Holy Week is, of course, always naturally quieter than any other part of the year. That people were consumed by their travel preparations and even actually already en route to their holiday destinations or immersed in their prayers and even self-exiled in retreat houses partly accounts for the launching last Wednesday, March 23, of DIWATA-1, our country’s first microsatellite, not getting all the hurrays and booming celebrations the event deserves.
But that the DIWATA-1 launch was not as heralded as the latest hairdo of the most sparkling TV star is also because we Filipinos are dumbly indifferent to the truly good things that we should be proud and should encourage.
We wish to acknowledge here the good PR job in the United States that Ambassador Jose L. Cuisia and his people did to make this triumph well-known among Americans and the Filipino communities in North America and will use the statement he made on the occasion of the DIWATA-1 launching to summarize our own sentiments about that really great event.
He called the launch of DIWATA-1 from Cape Canaveral in Florida a historic and proud milestone for Philippine science and technology.
DIWATA-1 forms part of the payload of Orbital ATK Commercial Resupply Services Flight 6 (OA-6), and is housed in the Japanese Experiment Module, nicknamed ‘Kibo,’ at the International Space Station.
The launch of Diwata-1 “is the culmination of a research program of the Philippine Department of Science and Technology (DOST) begun in 2014 to develop the necessary local expertise in space technology and allied fields in science and engineering. The PhilMicrosat Program is being implemented by several departments in the University of the Philippines-Diliman and DOST’s Advanced Science and Technology Institute (ASTI).”

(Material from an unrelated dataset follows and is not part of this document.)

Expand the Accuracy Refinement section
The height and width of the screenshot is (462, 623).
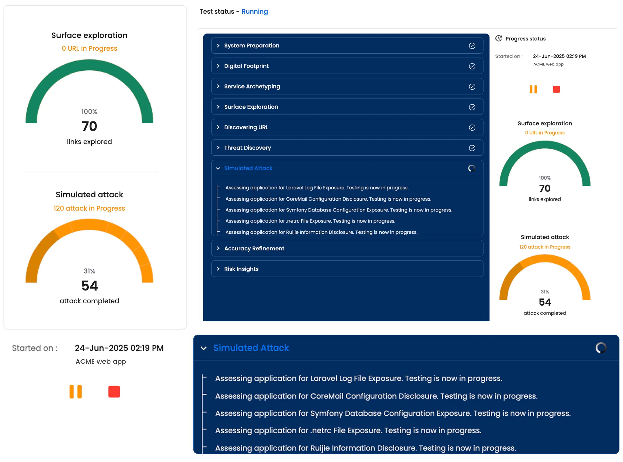(254, 248)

“Assembled by nine young Filipino engineers stationed in partners Tohoku and Hokkaido Universities, Diwata-1 carries four specialized cameras for various purposes, including capabilities in imaging weather patterns, agricultural productivity and high resolution imaging of the country’s land and water resources. The satellite is expected to be in orbit for approximately 20 months and will be imaging the Philippines twice daily. Images from Diwata-1 will be received in a Subic facility, and later on also in the UP Diliman Microsatellite Research and Instructional Facility that is currently under construction.”
Ambassador Cuisia also said “the launch of Diwata-1 is not only a giant leap for Philippine science and technology. It could also provide Philippine policy makers with the scientific data and information needed to formulate policies relating to disaster mitigation, agricultural productivity and management of land and water resources.”
While Diwata-1 is still in orbit, its sister satellite Diwata-2 is being prepared for launching in the later part of 2017 or in early 2018.
The Diwata project is a flagship of the DOST which precisely went into it not only to give a name to the Philippines as an achiever in space technology, but to use the Diwatas to give a shot in the arm to Philippine agriculture, food security, and even tourism.
Data gathered will provide important and vital information to farmers on what crops, when to plant them, and how prepare in advance for threats like El Niño, DOST Sec. Mario Montejo has said. Even weather forecasting by Paga-asa will vastly become more accurate.
Congratulations, DOST-ASTI, UP-Diliman and the team who worked on Diwata-1 and are working on Diwata-2.